Our terms and conditions are available on request

Suppose the words “our terms and conditions are available on request” appear somewhere on an order form. In the event of a dispute do they form part of the contract or can the directors argue that they aren’t binding?

Only on request

It’s not uncommon to see the words “terms and conditions available on request”, or words to that effect, somewhere on a company’s documentation, e.g. an order form, marketing material or correspondence. But where do the directors stand if they sign something that contains these words? Do they bind the company even though they’ve never seen them, or can they safely be considered “out of sight, out of mind”?

At the Court of Appeal

This was considered by the Court of Appeal in the recent case of Rooney v CSE Bournemouth 2010. Rooney(R)owned a Cessna aircraft which CSE was asked to repair. The scope of the work was set out in an order form. At the bottom of this document, in large capital letters, it stated that no work would start “until the order form was signed and returned”. No problems there.

Do you need to ask?

But beneath that was the phrase “Terms and conditions available upon request”. Those terms, amongst other things, excluded CSE’s liability for negligence. But R did not request a copy of them; he simply signed the order form and returned it so that the work to the aircraft could commence.

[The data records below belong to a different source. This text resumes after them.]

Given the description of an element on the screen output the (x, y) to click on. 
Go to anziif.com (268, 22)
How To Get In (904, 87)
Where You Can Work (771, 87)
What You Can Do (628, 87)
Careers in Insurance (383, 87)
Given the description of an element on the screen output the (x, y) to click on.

Damage limitation. Unfortunately, whilst carrying out the repairs, CSE’s engineers failed to secure the engine cowling fasteners. This caused them to become detached during a flight which resulted in damage to the Cessna. CSE did the repairs free of charge but, despite this, R claimed damages of £347,000 for further losses.

It was all in there

CSE referred R to its standard terms which, it said, were “contractually included in the works order form”. R disputed this. Firstly, he argued that this document wasn’t a contract at all. When the court rejected this, he claimed that the wording used by CSE was insufficient, i.e. it had failed to bring its terms to his attention.

The outcome

So who won? Well, it was CSE who were flying high on the way out of the courtroom. The judges ruled that the words used to direct R’s attention to its terms were “clear and reasonable”. The fact that he didn’t ask to see them before signing the order form was entirely his own fault and he was bound by them.

Risk. This case shows that even if a document doesn’t look like a contract, or have the word “contract” written somewhere on it, there’s still a strong risk it’s a binding agreement.

Tip 1. Don’t get caught out by this. If a third party’s documentation refers to their terms and conditions, request a copy and always read them carefully before signing. If a director forgets, or fails to read them, the courts won’t agree that this is lawful grounds to get out of a contract.

Tip 2. If your company wants to refer to its terms as CSE did, i.e. by giving a prompt rather than printing them in full on every document, ensure the language used to do this is clear and precise. This can avoid a potentially costly dispute over whether or not they’ve been incorporated. As the court considered the phrase used in this case to be safe, there’s no reason why you can’t use it too.

The Court of Appeal has said that as long as the phrase relating to the terms and conditions is clear and obvious, e.g. not in tiny print, then they will form part of the contract. This means you could be bound by a term without even seeing it. So if this reference appears, always ask for a copy and read them carefully.